(Extracted records)

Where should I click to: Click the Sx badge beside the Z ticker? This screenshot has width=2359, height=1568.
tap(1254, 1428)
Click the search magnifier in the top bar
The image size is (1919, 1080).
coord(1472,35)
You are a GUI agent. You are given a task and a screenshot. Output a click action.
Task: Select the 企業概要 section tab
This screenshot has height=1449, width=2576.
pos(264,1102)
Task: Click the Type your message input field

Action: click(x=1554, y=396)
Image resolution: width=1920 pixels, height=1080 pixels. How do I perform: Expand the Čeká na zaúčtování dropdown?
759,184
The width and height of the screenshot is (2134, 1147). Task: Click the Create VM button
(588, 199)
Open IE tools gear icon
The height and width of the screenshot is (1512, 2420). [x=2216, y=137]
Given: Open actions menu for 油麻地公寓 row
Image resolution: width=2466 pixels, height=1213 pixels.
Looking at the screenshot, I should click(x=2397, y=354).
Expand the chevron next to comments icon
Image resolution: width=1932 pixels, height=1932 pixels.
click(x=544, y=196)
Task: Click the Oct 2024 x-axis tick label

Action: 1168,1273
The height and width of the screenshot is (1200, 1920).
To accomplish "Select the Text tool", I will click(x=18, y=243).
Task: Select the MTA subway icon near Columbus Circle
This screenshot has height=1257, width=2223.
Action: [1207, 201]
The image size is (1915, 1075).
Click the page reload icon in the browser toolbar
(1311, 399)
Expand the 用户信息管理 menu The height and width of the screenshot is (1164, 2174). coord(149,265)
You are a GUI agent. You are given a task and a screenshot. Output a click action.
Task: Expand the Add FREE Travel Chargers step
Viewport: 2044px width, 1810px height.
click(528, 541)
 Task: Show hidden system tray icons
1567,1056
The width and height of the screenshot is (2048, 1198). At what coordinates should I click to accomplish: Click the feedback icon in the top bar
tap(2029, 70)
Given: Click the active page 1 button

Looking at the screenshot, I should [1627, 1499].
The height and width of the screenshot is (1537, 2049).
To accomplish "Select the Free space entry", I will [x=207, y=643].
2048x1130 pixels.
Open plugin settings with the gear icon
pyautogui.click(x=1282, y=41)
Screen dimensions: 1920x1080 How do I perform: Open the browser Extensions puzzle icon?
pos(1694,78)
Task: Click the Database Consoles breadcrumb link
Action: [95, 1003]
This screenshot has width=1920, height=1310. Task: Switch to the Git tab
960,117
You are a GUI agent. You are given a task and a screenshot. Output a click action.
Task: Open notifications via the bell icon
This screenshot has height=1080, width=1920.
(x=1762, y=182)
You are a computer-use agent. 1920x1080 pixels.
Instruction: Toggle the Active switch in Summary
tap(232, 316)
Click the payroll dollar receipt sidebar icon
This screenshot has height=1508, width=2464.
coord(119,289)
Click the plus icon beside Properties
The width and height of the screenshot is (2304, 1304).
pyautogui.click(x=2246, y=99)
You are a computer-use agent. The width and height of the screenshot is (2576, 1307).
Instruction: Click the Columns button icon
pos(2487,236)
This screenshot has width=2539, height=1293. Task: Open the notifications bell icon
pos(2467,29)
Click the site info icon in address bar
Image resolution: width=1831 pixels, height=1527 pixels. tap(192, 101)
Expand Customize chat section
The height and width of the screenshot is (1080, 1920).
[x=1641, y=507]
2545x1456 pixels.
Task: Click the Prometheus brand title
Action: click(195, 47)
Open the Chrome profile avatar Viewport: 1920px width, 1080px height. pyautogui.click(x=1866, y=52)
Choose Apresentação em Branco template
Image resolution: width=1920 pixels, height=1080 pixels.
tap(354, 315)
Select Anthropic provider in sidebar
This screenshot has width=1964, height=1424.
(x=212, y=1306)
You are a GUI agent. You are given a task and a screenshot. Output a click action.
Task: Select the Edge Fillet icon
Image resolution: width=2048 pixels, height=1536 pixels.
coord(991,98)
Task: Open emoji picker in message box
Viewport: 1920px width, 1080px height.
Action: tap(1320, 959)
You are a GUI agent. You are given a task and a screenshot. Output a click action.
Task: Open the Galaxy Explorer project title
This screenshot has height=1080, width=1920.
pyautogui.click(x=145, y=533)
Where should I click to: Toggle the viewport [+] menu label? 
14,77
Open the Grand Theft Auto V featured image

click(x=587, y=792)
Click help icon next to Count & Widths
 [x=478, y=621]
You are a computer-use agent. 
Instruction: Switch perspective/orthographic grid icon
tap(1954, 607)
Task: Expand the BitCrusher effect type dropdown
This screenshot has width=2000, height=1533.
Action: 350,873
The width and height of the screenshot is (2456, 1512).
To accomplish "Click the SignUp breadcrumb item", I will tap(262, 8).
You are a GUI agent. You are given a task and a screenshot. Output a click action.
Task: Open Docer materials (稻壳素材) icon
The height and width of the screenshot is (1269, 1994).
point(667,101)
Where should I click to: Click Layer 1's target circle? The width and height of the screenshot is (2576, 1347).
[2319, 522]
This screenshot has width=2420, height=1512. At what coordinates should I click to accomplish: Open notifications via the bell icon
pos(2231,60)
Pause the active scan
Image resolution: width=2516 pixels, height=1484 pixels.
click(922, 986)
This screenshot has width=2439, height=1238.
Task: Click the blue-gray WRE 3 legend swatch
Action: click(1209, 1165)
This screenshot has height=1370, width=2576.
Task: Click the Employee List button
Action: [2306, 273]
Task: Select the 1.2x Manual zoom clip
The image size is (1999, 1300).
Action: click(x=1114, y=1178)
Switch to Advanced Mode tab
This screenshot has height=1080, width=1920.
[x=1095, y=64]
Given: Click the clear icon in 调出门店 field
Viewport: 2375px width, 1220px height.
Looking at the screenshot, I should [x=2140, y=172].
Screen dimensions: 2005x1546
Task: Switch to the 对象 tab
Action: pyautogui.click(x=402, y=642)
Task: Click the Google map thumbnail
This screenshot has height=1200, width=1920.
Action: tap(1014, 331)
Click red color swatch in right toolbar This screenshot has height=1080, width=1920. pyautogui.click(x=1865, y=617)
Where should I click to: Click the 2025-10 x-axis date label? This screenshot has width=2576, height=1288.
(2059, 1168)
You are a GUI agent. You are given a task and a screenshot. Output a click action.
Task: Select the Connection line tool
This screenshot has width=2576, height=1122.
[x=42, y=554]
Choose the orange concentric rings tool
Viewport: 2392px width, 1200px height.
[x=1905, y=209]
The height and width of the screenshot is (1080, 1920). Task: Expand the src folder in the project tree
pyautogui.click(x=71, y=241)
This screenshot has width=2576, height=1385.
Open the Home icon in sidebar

EXERCISE OBJECTIVE → Only one stretch of the records above is wanted: the lines between the one holding "Task: Select the 1.2x Manual zoom clip" and the one holding "Click red color", inclusive, reproduced exactly.

SOLVED EXERCISE →
Task: Select the 1.2x Manual zoom clip
The image size is (1999, 1300).
Action: click(x=1114, y=1178)
Switch to Advanced Mode tab
This screenshot has height=1080, width=1920.
[x=1095, y=64]
Given: Click the clear icon in 调出门店 field
Viewport: 2375px width, 1220px height.
Looking at the screenshot, I should [x=2140, y=172].
Screen dimensions: 2005x1546
Task: Switch to the 对象 tab
Action: pyautogui.click(x=402, y=642)
Task: Click the Google map thumbnail
This screenshot has height=1200, width=1920.
Action: tap(1014, 331)
Click red color swatch in right toolbar This screenshot has height=1080, width=1920. pyautogui.click(x=1865, y=617)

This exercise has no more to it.